= GIVEN PROBLEM =
Render every line of the records below as a JSON list of strings, with one string per line and all blank lines omitted.

Target pointing data:

________

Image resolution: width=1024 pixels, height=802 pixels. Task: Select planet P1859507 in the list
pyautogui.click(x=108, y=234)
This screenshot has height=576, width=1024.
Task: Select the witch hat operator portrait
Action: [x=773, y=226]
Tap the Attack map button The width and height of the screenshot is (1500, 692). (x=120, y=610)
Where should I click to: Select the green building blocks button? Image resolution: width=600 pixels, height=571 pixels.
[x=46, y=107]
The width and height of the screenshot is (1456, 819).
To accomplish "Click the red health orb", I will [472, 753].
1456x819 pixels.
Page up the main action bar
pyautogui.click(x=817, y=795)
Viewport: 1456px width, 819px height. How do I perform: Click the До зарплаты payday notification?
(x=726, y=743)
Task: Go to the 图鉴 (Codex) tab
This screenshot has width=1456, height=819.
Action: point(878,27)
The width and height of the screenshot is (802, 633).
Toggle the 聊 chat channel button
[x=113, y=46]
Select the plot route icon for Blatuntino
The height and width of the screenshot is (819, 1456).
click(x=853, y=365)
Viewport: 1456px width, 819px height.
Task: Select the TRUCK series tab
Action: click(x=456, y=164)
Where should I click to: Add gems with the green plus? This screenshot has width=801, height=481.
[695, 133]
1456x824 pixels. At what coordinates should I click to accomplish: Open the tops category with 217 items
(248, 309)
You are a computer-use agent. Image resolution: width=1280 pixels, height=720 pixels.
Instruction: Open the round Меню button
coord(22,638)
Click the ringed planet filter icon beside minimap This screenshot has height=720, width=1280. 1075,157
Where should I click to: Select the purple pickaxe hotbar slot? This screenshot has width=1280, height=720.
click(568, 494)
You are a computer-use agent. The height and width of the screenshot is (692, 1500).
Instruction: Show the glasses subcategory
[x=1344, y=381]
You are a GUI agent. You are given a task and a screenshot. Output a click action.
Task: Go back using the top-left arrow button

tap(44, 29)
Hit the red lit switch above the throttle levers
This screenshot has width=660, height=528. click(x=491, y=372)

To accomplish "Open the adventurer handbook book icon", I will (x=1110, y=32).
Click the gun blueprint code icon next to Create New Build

________

= SOLUTION FOR THIS PROBLEM =
[
  "Image resolution: width=1024 pixels, height=802 pixels. Task: Select planet P1859507 in the list",
  "pyautogui.click(x=108, y=234)",
  "This screenshot has height=576, width=1024.",
  "Task: Select the witch hat operator portrait",
  "Action: [x=773, y=226]",
  "Tap the Attack map button The width and height of the screenshot is (1500, 692). (x=120, y=610)",
  "Where should I click to: Select the green building blocks button? Image resolution: width=600 pixels, height=571 pixels.",
  "[x=46, y=107]",
  "The width and height of the screenshot is (1456, 819).",
  "To accomplish \"Click the red health orb\", I will [472, 753].",
  "1456x819 pixels.",
  "Page up the main action bar",
  "pyautogui.click(x=817, y=795)",
  "Viewport: 1456px width, 819px height. How do I perform: Click the До зарплаты payday notification?",
  "(x=726, y=743)",
  "Task: Go to the 图鉴 (Codex) tab",
  "This screenshot has width=1456, height=819.",
  "Action: point(878,27)",
  "The width and height of the screenshot is (802, 633).",
  "Toggle the 聊 chat channel button",
  "[x=113, y=46]",
  "Select the plot route icon for Blatuntino",
  "The height and width of the screenshot is (819, 1456).",
  "click(x=853, y=365)",
  "Viewport: 1456px width, 819px height.",
  "Task: Select the TRUCK series tab",
  "Action: click(x=456, y=164)",
  "Where should I click to: Add gems with the green plus? This screenshot has width=801, height=481.",
  "[695, 133]",
  "1456x824 pixels. At what coordinates should I click to accomplish: Open the tops category with 217 items",
  "(248, 309)",
  "You are a computer-use agent. Image resolution: width=1280 pixels, height=720 pixels.",
  "Instruction: Open the round Меню button",
  "coord(22,638)",
  "Click the ringed planet filter icon beside minimap This screenshot has height=720, width=1280. 1075,157",
  "Where should I click to: Select the purple pickaxe hotbar slot? This screenshot has width=1280, height=720.",
  "click(568, 494)",
  "You are a computer-use agent. The height and width of the screenshot is (692, 1500).",
  "Instruction: Show the glasses subcategory",
  "[x=1344, y=381]",
  "You are a GUI agent. You are given a task and a screenshot. Output a click action.",
  "Task: Go back using the top-left arrow button",
  "tap(44, 29)",
  "Hit the red lit switch above the throttle levers",
  "This screenshot has width=660, height=528. click(x=491, y=372)",
  "To accomplish \"Open the adventurer handbook book icon\", I will (x=1110, y=32).",
  "Click the gun blueprint code icon next to Create New Build"
]